Some legislators have even started questioning the necessity of tabling a motion of thanks for the annual policy blueprint, suggesting it would be enough for the legislature to acknowledge it.

Thirty-six votes backed the motion, from pro-government lawmakers and pan-democrat Joseph Lee Kok-long, outnumbering the 21 opposition votes cast by the pan-democrats. However, it was still defeated because under Legco's split vote-counting system, the motion had to secure a simple majority in both the functional and geographical constituencies to pass.

It was Tsang's sixth policy address. Only two motions of thanks, in 2007 and 2008, have been passed since he assumed office in 2005.

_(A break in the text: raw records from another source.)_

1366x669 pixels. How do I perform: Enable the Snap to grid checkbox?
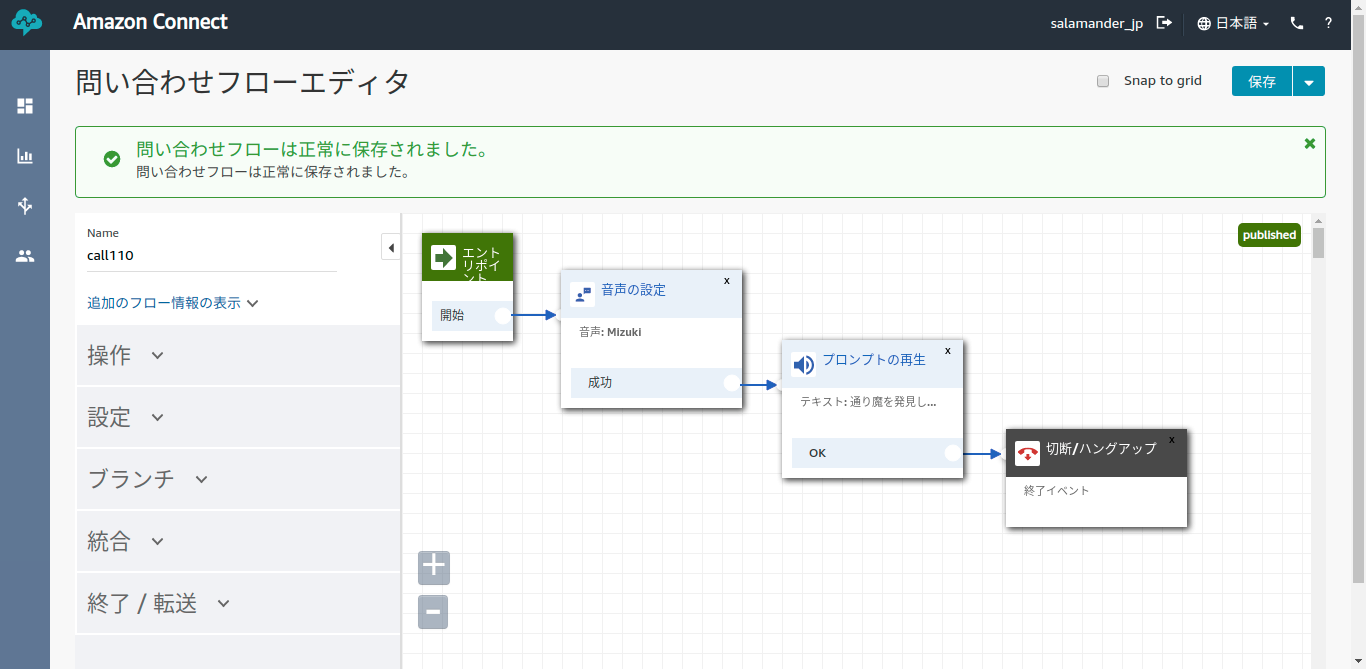pyautogui.click(x=1103, y=81)
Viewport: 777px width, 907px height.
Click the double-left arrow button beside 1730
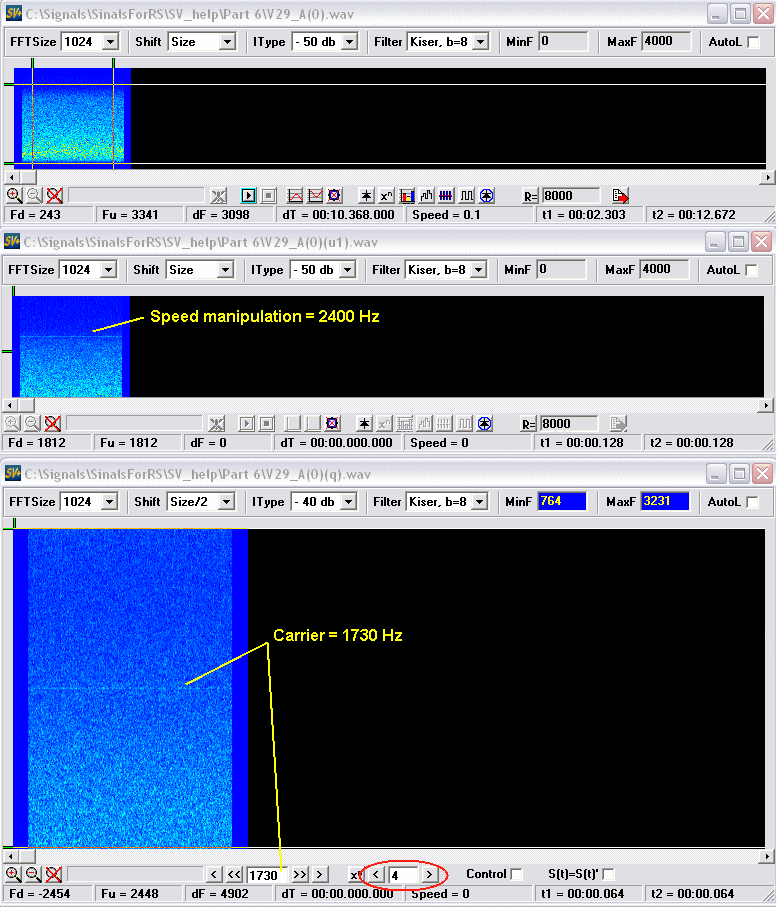(x=235, y=874)
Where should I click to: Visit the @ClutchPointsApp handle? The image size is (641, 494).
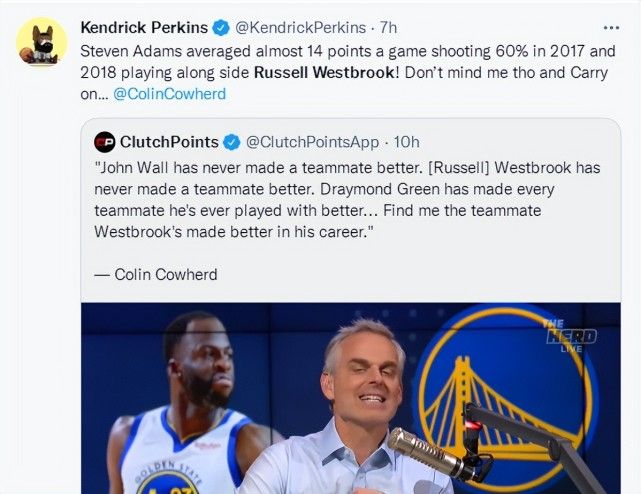(x=313, y=142)
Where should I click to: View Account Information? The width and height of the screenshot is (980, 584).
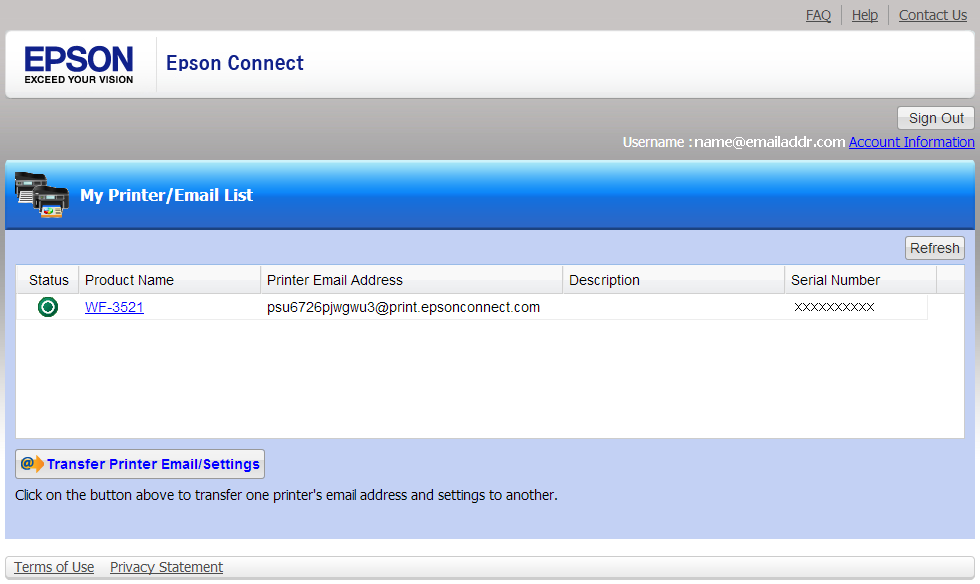tap(911, 142)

Democratic Alliance for the Betterment and Progress of Hong Kong chairman Tam Yiu-chung suggested that instead of tabling a motion of thanks - a tradition inherited from the colonial era - in future Legco could just have a motion to acknowledge it had received the blueprint. 'Some people don't understand that voting for the motion of thanks does not mean legislators accept everything in the policy address. It is only a courtesy practice,' he said.

All five amendments tabled by the pan-democrats, calling for legislation to eradicate functional constituency seats on Legco and appointed seats on the District Council, and further measures to alleviate poverty, were defeated.

During the three-day debate on the motion, which took more than 30 hours, lawmakers criticised the government for refusing to resume building Home Ownership Scheme flats, and expressed concern over surging property prices and the wide wealth gap in the city.